Collected data
Segment Open

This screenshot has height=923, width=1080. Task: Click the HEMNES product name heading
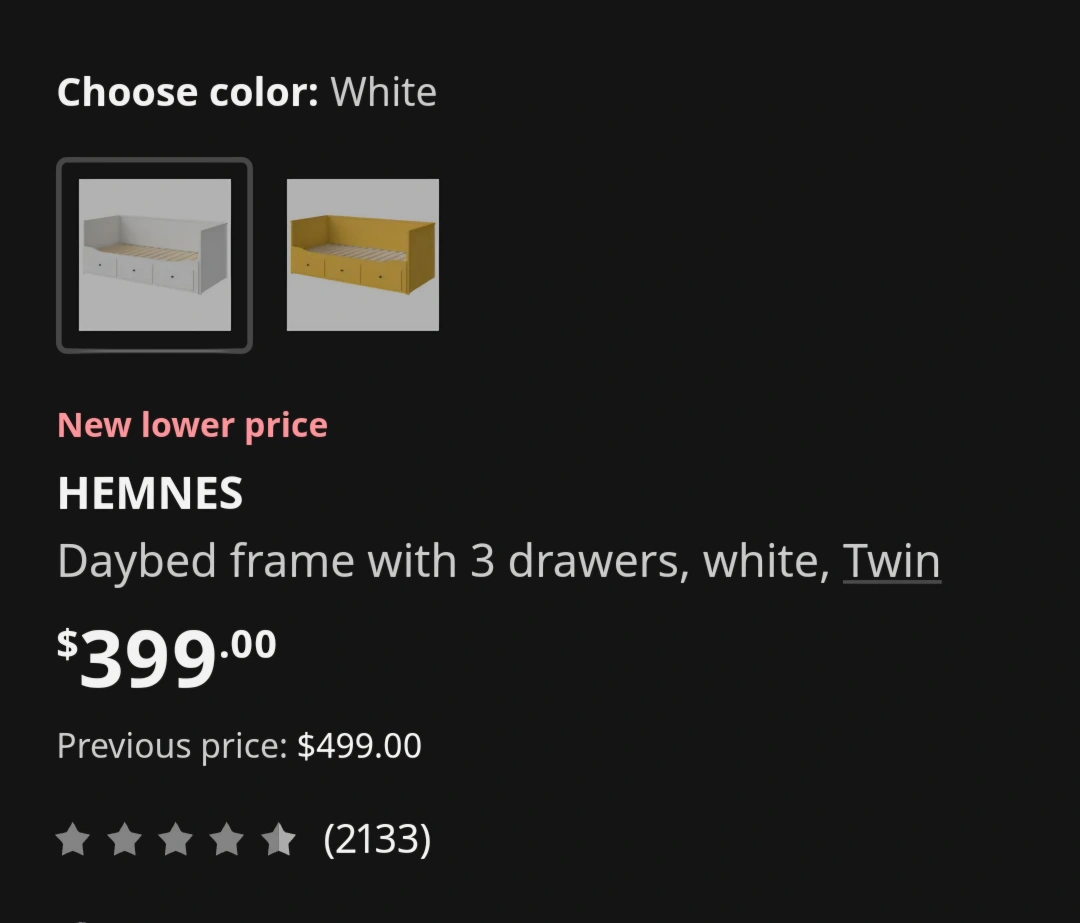point(150,493)
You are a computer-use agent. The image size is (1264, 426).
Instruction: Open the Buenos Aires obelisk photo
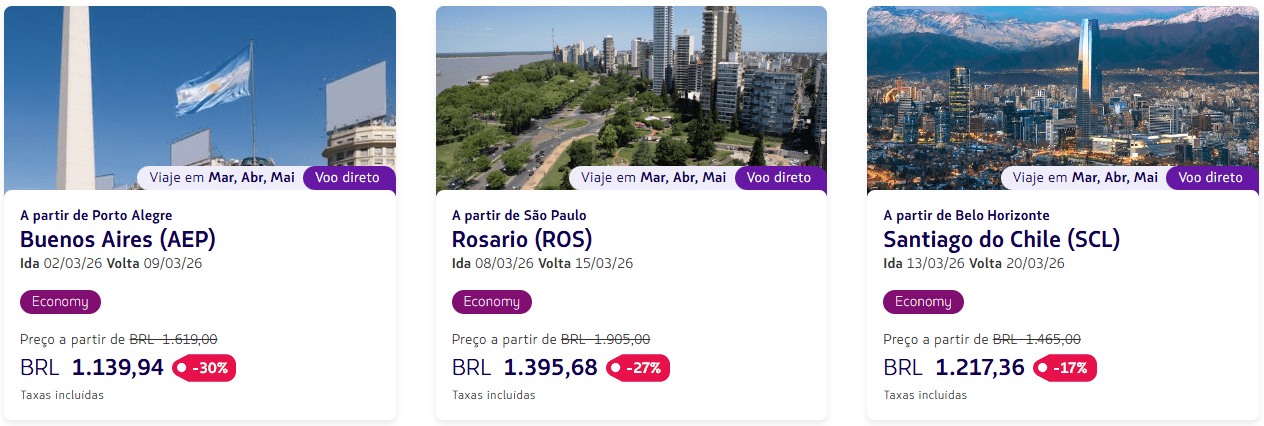click(x=200, y=90)
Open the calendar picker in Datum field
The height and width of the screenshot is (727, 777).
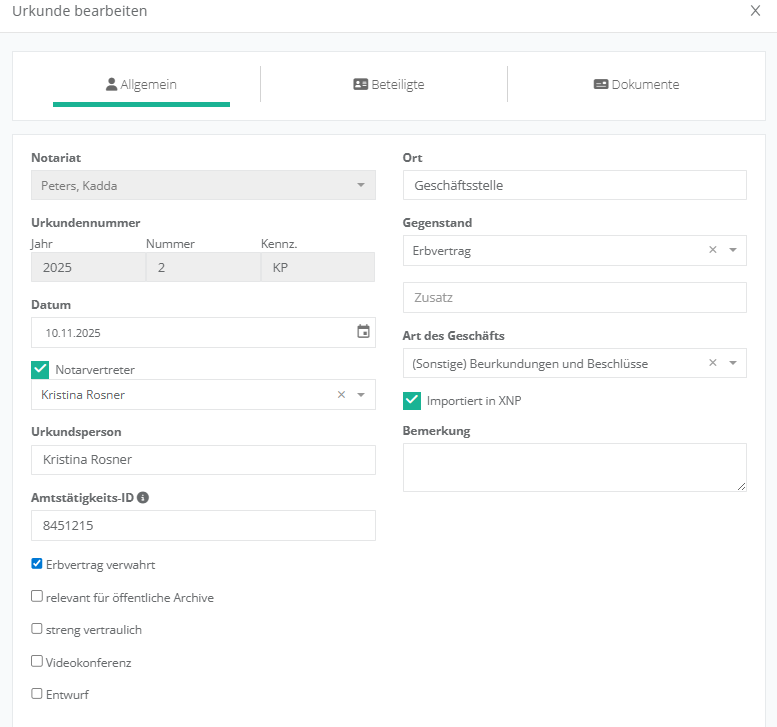[363, 332]
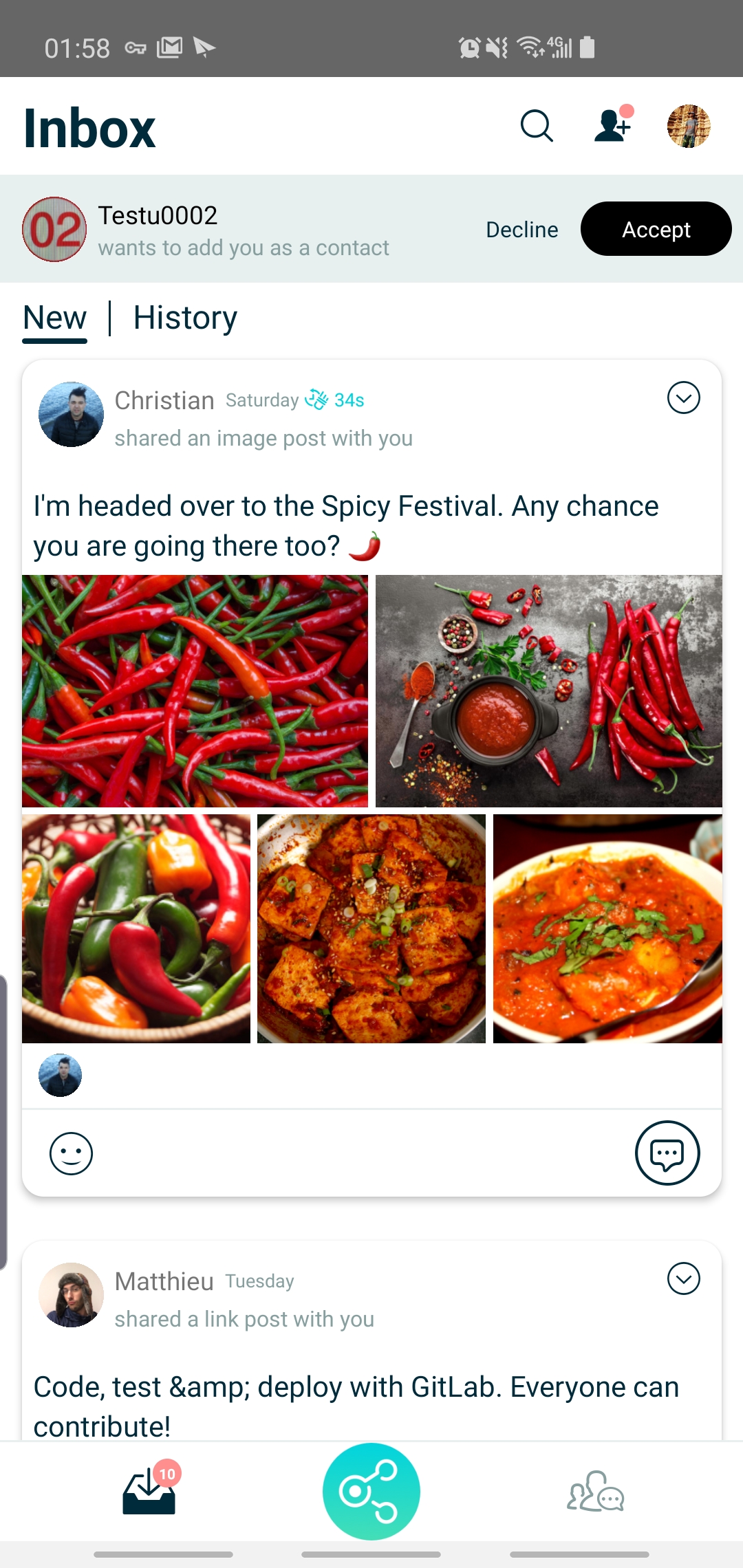Tap Christian's profile picture on post

[71, 414]
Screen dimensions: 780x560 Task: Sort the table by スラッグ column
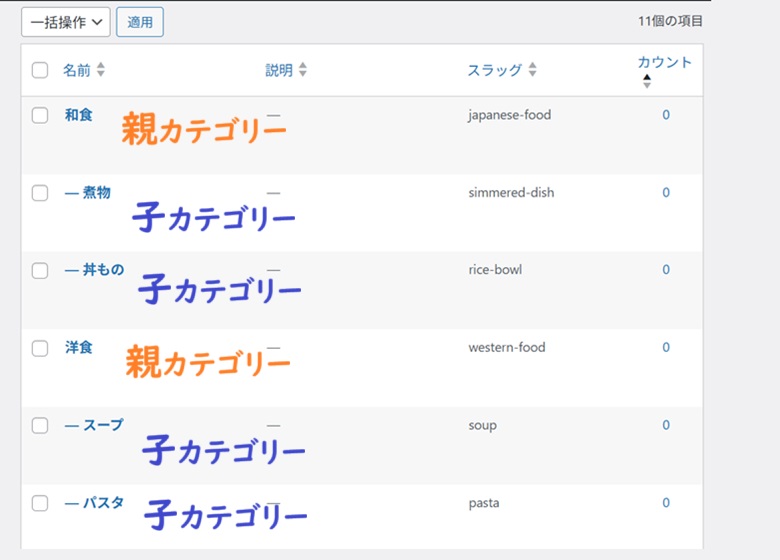[x=494, y=71]
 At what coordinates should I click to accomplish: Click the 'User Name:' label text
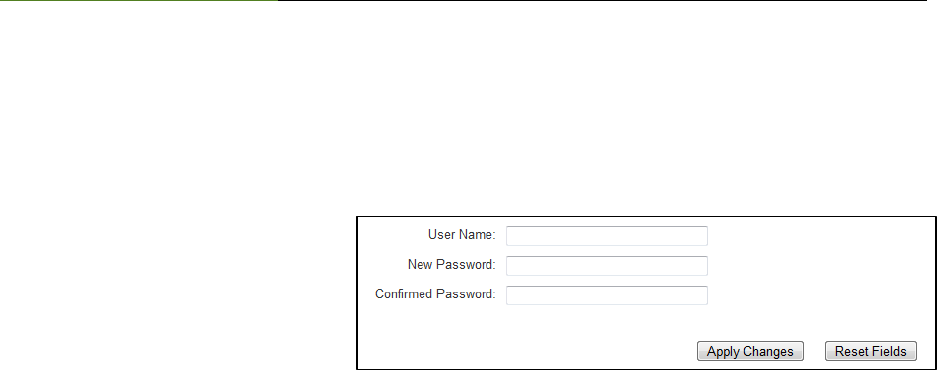point(461,235)
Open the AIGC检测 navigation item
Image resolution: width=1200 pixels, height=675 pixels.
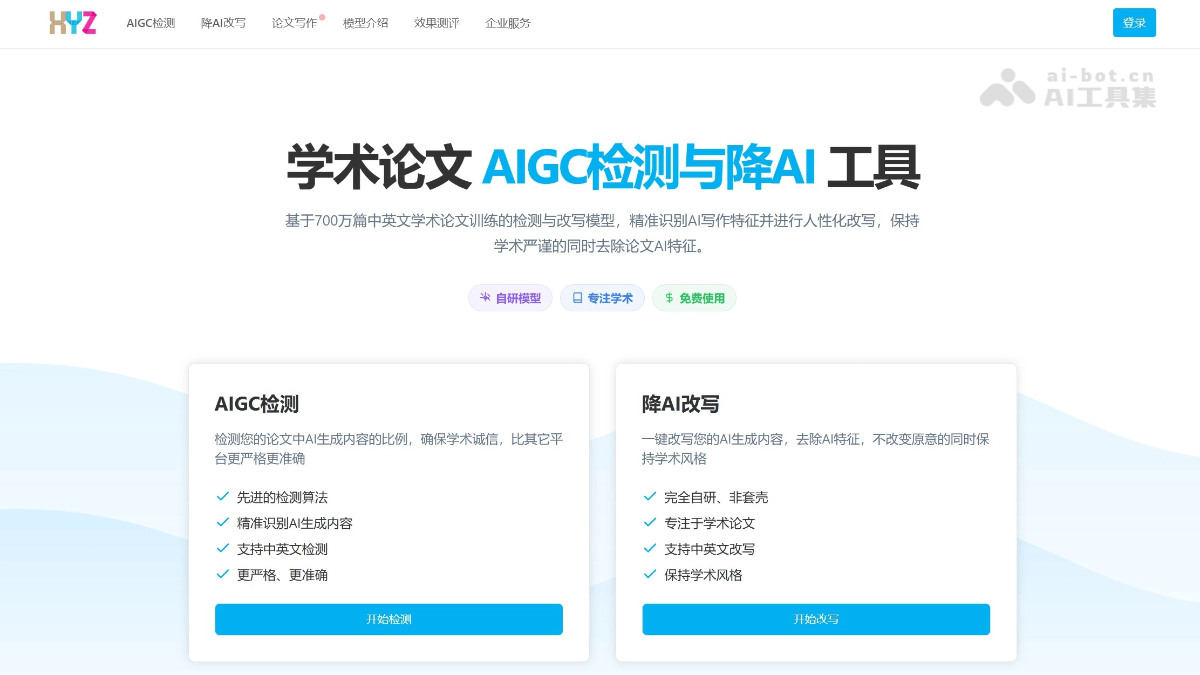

Segment Closed

Task item: What the answer needs is every record above, exactly as written, and no pictures.

Written solution:
This screenshot has height=923, width=1080. Task: Click the HEMNES product name heading
point(150,493)
You are a computer-use agent. The image size is (1264, 426).
Instruction: Open the Buenos Aires obelisk photo
click(x=200, y=90)
Open the calendar picker in Datum field
The height and width of the screenshot is (727, 777).
[363, 332]
Tap Christian's profile picture on post

[71, 414]
Screen dimensions: 780x560 Task: Sort the table by スラッグ column
[x=494, y=71]
 At what coordinates should I click to accomplish: Click the 'User Name:' label text
point(461,235)
Open the AIGC检测 navigation item
Image resolution: width=1200 pixels, height=675 pixels.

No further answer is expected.